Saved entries
★ ★ ★ ★ ★
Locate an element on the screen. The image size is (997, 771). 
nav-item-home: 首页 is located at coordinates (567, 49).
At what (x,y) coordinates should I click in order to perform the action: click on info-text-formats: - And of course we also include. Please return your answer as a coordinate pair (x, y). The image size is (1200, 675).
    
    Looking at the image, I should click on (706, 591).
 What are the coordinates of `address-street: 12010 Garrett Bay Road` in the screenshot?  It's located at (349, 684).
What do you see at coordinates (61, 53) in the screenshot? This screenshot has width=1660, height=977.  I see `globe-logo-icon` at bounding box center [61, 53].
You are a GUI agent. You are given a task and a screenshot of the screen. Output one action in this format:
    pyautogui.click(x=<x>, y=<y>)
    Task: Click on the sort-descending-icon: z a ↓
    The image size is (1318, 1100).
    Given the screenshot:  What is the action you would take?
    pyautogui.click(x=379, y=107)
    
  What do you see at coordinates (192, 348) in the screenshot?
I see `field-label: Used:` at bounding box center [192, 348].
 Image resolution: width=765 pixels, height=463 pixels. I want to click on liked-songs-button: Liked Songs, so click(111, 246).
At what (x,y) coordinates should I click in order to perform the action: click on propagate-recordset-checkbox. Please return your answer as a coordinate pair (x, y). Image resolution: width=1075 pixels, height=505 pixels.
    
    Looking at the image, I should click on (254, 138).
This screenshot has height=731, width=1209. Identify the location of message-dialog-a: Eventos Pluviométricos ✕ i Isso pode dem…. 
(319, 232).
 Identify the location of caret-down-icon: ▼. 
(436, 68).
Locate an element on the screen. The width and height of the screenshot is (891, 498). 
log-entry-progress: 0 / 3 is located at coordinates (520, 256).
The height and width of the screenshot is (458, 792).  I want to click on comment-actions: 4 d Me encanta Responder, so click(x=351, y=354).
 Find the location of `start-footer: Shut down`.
★ ★ ★ ★ ★
● **Action item**
Please change "coordinate pair" to "pair of values" everywhere it appears in the saved entries above, leaving everything else as it is.

● **Response to this task**
Locate an element on the screen. The image size is (997, 771). 
nav-item-home: 首页 is located at coordinates (567, 49).
At what (x,y) coordinates should I click in order to perform the action: click on info-text-formats: - And of course we also include. Please return your answer as a pair of values (x, y). The image size is (1200, 675).
    
    Looking at the image, I should click on (706, 591).
 What are the coordinates of `address-street: 12010 Garrett Bay Road` in the screenshot?  It's located at (349, 684).
What do you see at coordinates (61, 53) in the screenshot? This screenshot has width=1660, height=977.  I see `globe-logo-icon` at bounding box center [61, 53].
You are a GUI agent. You are given a task and a screenshot of the screen. Output one action in this format:
    pyautogui.click(x=<x>, y=<y>)
    Task: Click on the sort-descending-icon: z a ↓
    The image size is (1318, 1100).
    Given the screenshot:  What is the action you would take?
    pyautogui.click(x=379, y=107)
    
  What do you see at coordinates (192, 348) in the screenshot?
I see `field-label: Used:` at bounding box center [192, 348].
 Image resolution: width=765 pixels, height=463 pixels. I want to click on liked-songs-button: Liked Songs, so click(111, 246).
At what (x,y) coordinates should I click in order to perform the action: click on propagate-recordset-checkbox. Please return your answer as a pair of values (x, y). Image resolution: width=1075 pixels, height=505 pixels.
    
    Looking at the image, I should click on (254, 138).
This screenshot has height=731, width=1209. Identify the location of message-dialog-a: Eventos Pluviométricos ✕ i Isso pode dem…. 
(319, 232).
 Identify the location of caret-down-icon: ▼. 
(436, 68).
Locate an element on the screen. The width and height of the screenshot is (891, 498). 
log-entry-progress: 0 / 3 is located at coordinates (520, 256).
The height and width of the screenshot is (458, 792).  I want to click on comment-actions: 4 d Me encanta Responder, so click(x=351, y=354).
 Find the location of `start-footer: Shut down`.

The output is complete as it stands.